■ Set problem ■
Arrange the lines of the material below as a numbered list, from the line containing "Click the 5:00 pm-7:00 pm time text" through the line containing "coord(236,317)", with both lines included and any blank lines omitted.

■ Supplied data ■
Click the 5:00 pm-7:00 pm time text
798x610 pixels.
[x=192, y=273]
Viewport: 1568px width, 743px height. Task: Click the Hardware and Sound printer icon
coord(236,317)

---

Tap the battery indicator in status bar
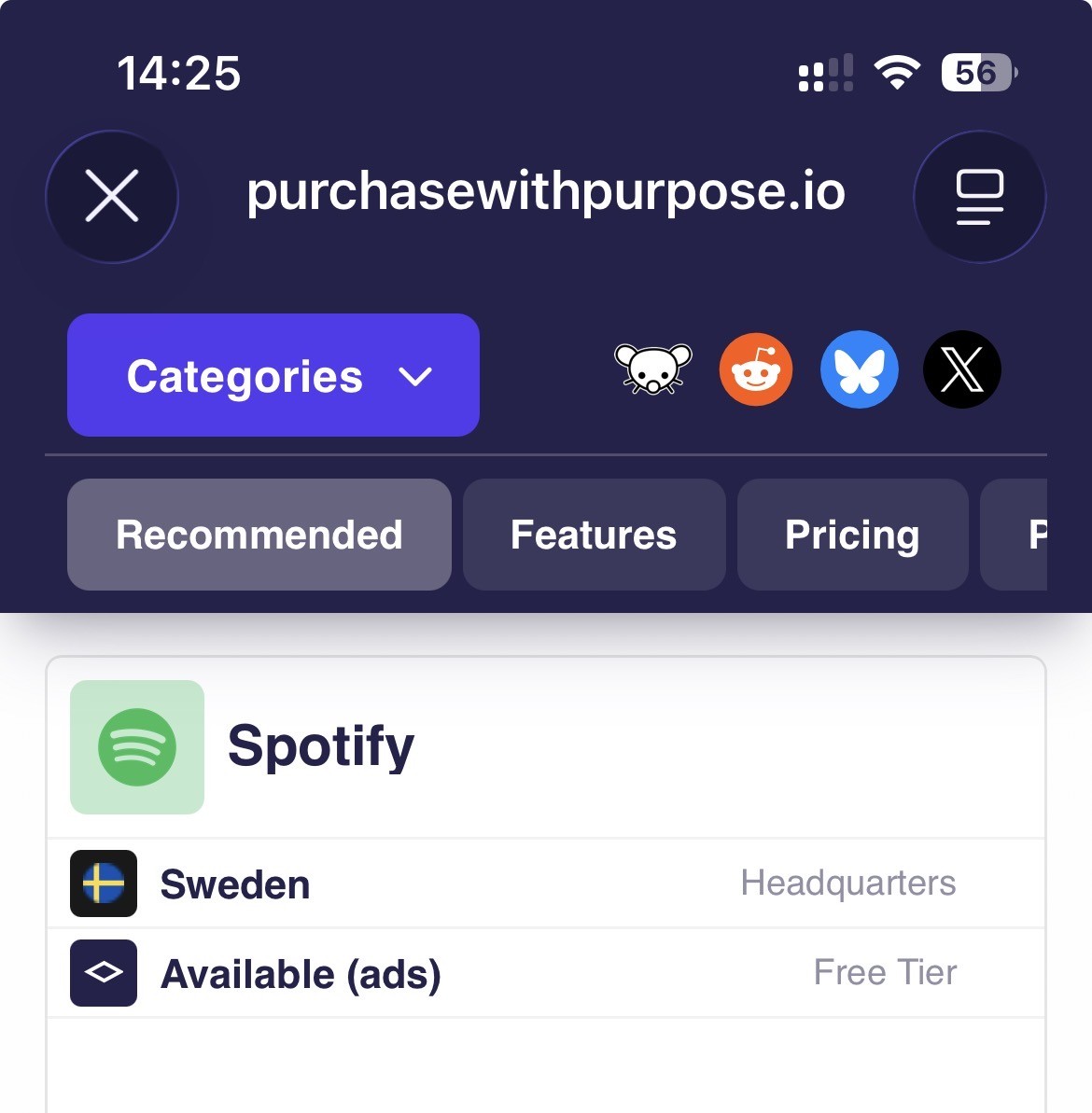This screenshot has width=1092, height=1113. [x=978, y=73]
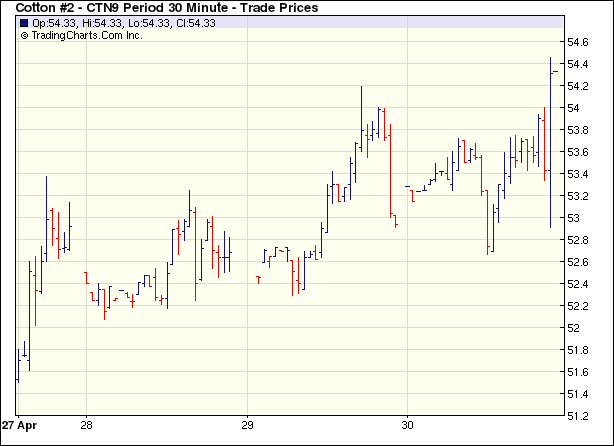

==

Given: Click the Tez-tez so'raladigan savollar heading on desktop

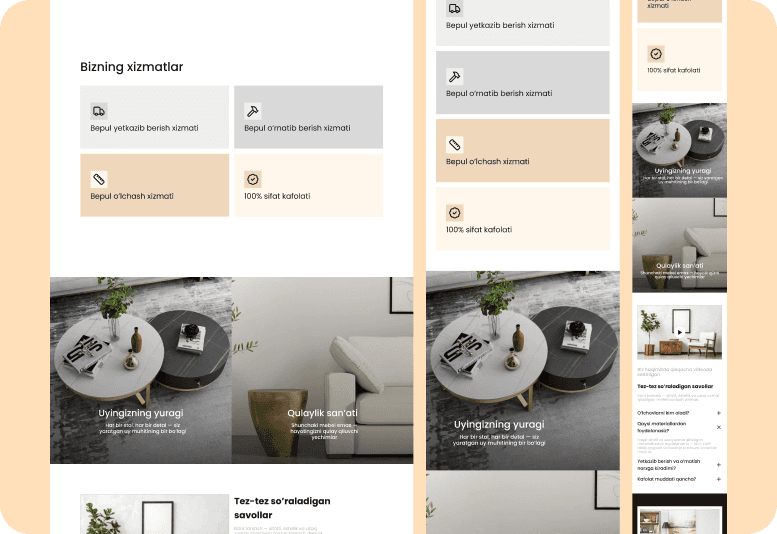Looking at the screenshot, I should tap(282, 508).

■ Exercise answer ■
1. Click the 5:00 pm-7:00 pm time text
2. 798x610 pixels.
3. [x=192, y=273]
4. Viewport: 1568px width, 743px height. Task: Click the Hardware and Sound printer icon
5. coord(236,317)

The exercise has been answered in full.